Quote verbatim the part of the records that opens with the line containing "Task: Select the Small World preset" and closes with the line containing "Action: [317, 17]", including both of those lines.

* Start Supplied entries *

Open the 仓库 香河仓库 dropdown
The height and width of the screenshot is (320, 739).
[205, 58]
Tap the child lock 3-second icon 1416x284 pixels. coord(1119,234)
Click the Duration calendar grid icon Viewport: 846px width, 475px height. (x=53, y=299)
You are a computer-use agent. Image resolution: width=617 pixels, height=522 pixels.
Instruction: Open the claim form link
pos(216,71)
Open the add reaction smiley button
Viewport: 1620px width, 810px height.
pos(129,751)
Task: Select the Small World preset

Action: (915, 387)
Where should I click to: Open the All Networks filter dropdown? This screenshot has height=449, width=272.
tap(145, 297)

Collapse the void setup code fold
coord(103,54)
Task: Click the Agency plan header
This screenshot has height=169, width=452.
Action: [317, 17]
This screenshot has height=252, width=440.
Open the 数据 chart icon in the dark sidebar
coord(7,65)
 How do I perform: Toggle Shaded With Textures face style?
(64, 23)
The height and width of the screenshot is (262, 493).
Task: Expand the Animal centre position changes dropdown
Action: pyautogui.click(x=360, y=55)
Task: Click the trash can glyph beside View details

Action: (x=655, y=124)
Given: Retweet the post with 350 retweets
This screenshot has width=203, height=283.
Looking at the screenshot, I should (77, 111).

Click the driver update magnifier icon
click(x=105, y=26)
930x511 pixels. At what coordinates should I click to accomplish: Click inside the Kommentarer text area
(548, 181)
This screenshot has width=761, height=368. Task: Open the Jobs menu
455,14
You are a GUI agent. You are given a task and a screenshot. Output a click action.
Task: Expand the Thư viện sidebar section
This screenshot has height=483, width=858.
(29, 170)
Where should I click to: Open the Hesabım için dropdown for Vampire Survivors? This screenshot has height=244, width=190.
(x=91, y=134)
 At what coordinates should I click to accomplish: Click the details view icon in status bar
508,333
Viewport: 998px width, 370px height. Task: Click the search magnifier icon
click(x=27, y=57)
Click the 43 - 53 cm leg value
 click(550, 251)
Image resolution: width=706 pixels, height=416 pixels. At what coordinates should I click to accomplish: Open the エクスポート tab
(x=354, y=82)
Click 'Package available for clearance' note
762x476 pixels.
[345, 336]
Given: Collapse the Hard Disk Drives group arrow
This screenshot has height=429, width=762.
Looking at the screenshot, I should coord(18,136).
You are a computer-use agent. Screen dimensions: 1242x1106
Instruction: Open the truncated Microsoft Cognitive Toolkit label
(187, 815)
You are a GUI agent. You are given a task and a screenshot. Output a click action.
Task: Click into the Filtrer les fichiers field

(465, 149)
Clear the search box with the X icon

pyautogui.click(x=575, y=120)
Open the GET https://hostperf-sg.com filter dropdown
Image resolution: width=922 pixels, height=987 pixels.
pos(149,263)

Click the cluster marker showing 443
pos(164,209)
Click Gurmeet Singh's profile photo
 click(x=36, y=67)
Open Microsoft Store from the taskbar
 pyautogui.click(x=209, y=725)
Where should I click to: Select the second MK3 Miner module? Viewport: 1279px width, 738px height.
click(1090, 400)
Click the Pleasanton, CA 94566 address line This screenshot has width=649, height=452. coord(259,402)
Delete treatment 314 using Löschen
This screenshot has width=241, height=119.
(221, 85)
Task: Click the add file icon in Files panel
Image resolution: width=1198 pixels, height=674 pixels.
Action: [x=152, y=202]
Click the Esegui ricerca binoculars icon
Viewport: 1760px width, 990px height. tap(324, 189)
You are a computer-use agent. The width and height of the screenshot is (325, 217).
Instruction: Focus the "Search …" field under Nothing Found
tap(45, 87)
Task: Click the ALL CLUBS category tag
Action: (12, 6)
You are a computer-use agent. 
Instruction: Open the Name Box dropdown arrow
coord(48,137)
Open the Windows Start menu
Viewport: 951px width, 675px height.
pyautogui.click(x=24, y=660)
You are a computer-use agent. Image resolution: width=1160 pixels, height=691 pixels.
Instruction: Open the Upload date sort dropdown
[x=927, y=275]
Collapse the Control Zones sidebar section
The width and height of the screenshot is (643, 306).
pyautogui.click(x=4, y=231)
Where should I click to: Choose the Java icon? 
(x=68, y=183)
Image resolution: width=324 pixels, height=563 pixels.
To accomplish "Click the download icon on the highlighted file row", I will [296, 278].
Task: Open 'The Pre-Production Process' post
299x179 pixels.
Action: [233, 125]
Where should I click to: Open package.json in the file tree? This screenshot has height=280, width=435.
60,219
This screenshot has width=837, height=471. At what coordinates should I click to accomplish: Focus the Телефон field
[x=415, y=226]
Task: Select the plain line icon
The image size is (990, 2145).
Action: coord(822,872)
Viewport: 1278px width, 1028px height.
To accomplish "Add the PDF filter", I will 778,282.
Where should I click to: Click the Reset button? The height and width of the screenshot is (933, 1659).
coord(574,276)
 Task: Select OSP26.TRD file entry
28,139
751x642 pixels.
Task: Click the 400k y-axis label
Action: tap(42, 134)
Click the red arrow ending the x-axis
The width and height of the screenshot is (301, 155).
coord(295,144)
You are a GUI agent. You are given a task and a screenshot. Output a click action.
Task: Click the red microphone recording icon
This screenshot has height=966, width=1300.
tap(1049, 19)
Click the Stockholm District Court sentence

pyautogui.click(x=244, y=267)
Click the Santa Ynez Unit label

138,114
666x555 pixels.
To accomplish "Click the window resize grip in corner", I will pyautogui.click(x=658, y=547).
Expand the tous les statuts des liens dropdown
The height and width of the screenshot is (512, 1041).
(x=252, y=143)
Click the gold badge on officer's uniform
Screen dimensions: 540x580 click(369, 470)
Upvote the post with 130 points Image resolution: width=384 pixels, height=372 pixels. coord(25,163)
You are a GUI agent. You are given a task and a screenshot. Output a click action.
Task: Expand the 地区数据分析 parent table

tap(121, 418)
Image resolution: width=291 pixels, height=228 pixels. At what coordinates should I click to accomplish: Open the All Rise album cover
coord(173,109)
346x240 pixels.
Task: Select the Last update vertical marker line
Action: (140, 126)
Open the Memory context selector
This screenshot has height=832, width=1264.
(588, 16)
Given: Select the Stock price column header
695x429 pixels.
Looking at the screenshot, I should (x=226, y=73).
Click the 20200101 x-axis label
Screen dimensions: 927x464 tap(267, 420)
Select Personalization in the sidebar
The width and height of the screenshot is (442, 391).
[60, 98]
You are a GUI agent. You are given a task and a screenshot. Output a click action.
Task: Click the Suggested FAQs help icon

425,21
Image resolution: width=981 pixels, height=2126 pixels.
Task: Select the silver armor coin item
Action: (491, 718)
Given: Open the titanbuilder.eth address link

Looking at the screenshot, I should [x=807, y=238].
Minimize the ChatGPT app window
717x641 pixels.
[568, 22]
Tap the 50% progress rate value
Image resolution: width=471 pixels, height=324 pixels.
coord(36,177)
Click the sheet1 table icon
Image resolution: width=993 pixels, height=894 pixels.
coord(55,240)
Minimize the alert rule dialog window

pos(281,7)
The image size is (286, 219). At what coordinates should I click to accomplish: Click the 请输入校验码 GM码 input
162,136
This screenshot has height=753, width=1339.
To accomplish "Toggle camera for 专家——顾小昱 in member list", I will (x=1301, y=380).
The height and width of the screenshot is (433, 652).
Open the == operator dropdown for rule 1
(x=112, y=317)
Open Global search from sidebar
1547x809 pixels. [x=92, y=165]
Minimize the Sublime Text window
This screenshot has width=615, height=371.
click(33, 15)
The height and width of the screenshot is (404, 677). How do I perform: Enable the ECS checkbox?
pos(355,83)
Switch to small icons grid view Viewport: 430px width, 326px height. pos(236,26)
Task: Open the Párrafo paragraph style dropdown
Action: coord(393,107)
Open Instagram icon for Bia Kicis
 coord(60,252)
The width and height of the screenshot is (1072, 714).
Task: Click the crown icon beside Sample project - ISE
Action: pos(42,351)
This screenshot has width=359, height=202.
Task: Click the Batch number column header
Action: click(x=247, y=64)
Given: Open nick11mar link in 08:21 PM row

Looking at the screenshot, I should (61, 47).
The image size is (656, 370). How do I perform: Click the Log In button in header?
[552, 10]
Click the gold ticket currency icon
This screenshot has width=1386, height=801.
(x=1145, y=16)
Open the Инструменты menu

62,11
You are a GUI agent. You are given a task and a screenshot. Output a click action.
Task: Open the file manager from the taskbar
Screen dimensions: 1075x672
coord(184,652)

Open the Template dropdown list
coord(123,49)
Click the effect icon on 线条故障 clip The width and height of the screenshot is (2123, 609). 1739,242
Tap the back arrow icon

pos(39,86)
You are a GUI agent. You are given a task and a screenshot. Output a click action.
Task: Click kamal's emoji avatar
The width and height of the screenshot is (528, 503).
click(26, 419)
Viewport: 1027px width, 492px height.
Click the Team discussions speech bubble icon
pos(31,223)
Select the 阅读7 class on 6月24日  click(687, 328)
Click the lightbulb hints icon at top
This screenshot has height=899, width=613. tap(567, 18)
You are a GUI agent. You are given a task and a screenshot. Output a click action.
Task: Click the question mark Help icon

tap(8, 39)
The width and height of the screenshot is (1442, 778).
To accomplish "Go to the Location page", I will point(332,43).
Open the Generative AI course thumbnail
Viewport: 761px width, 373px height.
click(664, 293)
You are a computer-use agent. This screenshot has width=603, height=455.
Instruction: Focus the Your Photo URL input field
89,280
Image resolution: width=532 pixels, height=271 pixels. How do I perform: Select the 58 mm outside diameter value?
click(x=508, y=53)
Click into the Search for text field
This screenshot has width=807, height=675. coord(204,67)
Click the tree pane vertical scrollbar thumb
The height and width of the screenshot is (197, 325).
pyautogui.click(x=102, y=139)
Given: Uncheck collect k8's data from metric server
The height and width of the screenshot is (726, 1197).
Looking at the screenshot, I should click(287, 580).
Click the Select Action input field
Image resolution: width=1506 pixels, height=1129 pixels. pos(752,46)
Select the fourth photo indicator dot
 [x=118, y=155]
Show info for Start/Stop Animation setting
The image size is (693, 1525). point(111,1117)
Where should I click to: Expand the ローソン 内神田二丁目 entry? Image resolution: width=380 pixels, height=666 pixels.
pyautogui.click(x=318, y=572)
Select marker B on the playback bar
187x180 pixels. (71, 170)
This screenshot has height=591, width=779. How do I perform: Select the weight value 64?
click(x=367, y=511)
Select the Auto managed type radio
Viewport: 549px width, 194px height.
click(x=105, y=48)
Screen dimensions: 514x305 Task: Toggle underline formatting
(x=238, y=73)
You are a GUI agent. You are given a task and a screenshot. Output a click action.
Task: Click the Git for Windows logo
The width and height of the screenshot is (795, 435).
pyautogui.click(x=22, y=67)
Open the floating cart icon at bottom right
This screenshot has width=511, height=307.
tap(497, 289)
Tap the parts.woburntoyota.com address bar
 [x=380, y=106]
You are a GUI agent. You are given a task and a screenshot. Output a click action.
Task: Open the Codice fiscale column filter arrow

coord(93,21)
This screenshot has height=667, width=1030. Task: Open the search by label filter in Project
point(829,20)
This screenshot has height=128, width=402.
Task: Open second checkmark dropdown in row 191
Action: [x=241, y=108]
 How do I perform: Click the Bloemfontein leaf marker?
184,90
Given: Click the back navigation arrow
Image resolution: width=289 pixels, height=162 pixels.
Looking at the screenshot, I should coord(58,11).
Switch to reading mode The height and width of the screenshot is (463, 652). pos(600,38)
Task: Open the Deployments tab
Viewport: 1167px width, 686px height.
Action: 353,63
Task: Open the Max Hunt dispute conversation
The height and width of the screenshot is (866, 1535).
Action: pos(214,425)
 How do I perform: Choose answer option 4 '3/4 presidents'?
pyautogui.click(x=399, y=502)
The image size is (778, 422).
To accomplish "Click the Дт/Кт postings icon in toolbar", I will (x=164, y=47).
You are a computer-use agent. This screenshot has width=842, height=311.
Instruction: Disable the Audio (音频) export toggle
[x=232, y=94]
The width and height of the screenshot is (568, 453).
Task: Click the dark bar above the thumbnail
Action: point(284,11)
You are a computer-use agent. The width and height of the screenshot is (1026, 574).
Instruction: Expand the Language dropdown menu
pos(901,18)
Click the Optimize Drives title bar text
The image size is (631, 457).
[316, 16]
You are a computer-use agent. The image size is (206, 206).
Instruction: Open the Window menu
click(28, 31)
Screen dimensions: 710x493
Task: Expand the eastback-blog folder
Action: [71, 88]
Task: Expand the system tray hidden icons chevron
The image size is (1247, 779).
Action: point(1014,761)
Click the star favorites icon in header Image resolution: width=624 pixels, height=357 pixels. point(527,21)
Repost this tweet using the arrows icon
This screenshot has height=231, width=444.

* End Supplied entries *

• [Result]
Task: Select the Small World preset

Action: (915, 387)
Where should I click to: Open the All Networks filter dropdown? This screenshot has height=449, width=272.
tap(145, 297)

Collapse the void setup code fold
coord(103,54)
Task: Click the Agency plan header
This screenshot has height=169, width=452.
Action: [317, 17]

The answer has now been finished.